Please transcribe the data that follows exactly, from its first line through the line that contains "พฤษภาคม 2025 (27, 1695)".
==== Excerpted records
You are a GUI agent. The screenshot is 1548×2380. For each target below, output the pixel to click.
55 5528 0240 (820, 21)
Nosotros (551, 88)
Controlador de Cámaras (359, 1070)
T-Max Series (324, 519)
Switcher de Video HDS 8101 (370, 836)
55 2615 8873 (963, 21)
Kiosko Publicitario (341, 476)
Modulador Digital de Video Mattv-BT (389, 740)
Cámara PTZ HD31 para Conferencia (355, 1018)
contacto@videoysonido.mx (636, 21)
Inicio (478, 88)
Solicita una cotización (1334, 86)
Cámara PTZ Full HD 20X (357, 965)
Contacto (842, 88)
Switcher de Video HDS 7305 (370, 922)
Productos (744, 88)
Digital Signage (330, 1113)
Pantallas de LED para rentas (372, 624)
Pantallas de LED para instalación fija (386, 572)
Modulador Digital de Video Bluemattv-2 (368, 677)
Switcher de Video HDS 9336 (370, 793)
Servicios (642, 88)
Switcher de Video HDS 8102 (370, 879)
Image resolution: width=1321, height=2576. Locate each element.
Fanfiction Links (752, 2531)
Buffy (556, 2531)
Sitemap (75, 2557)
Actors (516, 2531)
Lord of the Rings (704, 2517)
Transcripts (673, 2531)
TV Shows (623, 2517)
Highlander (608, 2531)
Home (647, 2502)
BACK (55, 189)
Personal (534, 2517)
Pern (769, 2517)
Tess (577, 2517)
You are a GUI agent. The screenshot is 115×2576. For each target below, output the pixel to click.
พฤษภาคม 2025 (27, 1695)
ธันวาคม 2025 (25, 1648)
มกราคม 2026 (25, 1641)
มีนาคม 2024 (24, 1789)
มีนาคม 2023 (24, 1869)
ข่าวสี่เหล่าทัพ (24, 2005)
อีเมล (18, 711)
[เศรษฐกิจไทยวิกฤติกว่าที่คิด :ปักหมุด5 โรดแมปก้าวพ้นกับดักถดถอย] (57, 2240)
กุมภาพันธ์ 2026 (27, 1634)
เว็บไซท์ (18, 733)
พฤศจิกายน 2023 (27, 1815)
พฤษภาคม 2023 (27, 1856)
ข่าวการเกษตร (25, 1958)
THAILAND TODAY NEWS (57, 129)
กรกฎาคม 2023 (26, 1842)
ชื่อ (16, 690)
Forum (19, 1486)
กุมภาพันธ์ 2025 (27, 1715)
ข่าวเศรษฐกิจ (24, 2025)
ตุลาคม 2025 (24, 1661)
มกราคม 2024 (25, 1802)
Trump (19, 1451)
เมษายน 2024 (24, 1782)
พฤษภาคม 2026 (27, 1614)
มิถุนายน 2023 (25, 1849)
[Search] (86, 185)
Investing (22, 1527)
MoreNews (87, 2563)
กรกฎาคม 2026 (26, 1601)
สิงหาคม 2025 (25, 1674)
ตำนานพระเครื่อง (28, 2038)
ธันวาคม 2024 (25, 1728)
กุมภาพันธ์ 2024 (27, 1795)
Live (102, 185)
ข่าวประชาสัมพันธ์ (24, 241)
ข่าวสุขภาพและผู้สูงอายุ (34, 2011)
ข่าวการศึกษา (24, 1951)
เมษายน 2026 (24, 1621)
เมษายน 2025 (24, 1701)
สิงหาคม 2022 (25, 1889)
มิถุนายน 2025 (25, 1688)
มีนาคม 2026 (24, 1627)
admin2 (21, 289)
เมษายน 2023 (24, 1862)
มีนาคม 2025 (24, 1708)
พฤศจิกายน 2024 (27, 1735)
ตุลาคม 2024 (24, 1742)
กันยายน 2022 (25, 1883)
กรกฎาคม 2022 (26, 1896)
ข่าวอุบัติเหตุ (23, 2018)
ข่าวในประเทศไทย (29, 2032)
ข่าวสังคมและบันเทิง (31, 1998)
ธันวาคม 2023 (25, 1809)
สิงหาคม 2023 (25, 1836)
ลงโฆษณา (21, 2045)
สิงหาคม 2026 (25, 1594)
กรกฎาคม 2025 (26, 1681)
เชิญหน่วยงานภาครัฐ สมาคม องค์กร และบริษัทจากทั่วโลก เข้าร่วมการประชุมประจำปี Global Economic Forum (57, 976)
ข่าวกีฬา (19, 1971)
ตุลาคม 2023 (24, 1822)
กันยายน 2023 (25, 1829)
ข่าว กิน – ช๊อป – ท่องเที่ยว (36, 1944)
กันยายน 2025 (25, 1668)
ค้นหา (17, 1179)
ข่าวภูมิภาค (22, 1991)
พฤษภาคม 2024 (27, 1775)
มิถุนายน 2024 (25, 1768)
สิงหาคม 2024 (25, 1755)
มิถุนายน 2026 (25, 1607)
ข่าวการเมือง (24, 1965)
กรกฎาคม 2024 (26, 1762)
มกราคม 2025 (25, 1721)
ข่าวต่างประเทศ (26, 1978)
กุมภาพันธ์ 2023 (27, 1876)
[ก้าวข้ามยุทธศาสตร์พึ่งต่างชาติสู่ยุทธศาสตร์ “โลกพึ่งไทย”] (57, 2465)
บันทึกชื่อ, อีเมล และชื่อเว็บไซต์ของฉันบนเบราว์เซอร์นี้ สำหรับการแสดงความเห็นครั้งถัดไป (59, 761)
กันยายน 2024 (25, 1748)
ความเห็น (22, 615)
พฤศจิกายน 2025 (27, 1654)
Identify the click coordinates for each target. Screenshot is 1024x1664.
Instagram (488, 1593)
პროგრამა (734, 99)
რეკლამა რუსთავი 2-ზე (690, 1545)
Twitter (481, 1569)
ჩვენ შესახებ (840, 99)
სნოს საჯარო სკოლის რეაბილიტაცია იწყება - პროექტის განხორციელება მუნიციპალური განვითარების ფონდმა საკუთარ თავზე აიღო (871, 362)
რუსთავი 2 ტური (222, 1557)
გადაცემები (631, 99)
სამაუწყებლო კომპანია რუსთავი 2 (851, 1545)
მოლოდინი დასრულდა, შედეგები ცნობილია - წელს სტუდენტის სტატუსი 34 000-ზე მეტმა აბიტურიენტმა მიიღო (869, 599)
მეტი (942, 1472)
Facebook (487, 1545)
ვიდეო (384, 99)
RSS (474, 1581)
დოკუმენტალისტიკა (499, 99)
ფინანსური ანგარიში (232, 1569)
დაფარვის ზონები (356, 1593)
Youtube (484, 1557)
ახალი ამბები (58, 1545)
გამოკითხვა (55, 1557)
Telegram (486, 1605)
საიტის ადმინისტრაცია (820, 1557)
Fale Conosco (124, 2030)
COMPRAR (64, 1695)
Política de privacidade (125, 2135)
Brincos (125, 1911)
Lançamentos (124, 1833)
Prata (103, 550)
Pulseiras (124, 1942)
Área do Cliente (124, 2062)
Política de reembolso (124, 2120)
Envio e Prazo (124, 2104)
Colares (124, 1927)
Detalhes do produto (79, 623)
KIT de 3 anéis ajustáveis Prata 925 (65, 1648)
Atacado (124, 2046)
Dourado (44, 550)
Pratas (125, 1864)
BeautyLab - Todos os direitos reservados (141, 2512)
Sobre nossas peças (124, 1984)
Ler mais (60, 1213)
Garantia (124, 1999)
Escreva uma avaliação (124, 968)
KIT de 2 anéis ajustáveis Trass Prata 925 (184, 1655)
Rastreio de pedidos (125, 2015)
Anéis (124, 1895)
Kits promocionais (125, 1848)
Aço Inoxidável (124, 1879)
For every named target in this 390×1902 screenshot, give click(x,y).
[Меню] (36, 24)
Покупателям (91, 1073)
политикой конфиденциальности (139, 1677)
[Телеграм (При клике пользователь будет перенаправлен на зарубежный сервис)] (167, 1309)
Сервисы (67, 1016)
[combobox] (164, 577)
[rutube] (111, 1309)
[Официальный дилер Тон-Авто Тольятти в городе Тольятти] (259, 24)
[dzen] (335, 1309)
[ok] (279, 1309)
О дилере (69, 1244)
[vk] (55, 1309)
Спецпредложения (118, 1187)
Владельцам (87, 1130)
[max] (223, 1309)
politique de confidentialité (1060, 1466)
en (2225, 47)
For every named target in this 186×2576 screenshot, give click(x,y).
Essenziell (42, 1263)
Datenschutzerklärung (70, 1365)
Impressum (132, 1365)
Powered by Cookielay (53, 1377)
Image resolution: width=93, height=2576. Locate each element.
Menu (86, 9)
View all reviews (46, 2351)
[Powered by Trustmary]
========
Result of this exercise
You are a GUI agent. The screenshot is 1548×2380. For each target below, output the pixel to click.
55 5528 0240 (820, 21)
Nosotros (551, 88)
Controlador de Cámaras (359, 1070)
T-Max Series (324, 519)
Switcher de Video HDS 8101 (370, 836)
55 2615 8873 (963, 21)
Kiosko Publicitario (341, 476)
Modulador Digital de Video Mattv-BT (389, 740)
Cámara PTZ HD31 para Conferencia (355, 1018)
contacto@videoysonido.mx (636, 21)
Inicio (478, 88)
Solicita una cotización (1334, 86)
Cámara PTZ Full HD 20X (357, 965)
Contacto (842, 88)
Switcher de Video HDS 7305 (370, 922)
Productos (744, 88)
Digital Signage (330, 1113)
Pantallas de LED para rentas (372, 624)
Pantallas de LED para instalación fija (386, 572)
Modulador Digital de Video Bluemattv-2 (368, 677)
Switcher de Video HDS 9336 (370, 793)
Servicios (642, 88)
Switcher de Video HDS 8102 (370, 879)
Image resolution: width=1321, height=2576. Locate each element.
Fanfiction Links (752, 2531)
Buffy (556, 2531)
Sitemap (75, 2557)
Actors (516, 2531)
Lord of the Rings (704, 2517)
Transcripts (673, 2531)
TV Shows (623, 2517)
Highlander (608, 2531)
Home (647, 2502)
BACK (55, 189)
Personal (534, 2517)
Pern (769, 2517)
Tess (577, 2517)
You are a GUI agent. The screenshot is 115×2576. For each target below, output the pixel to click.
พฤษภาคม 2025 (27, 1695)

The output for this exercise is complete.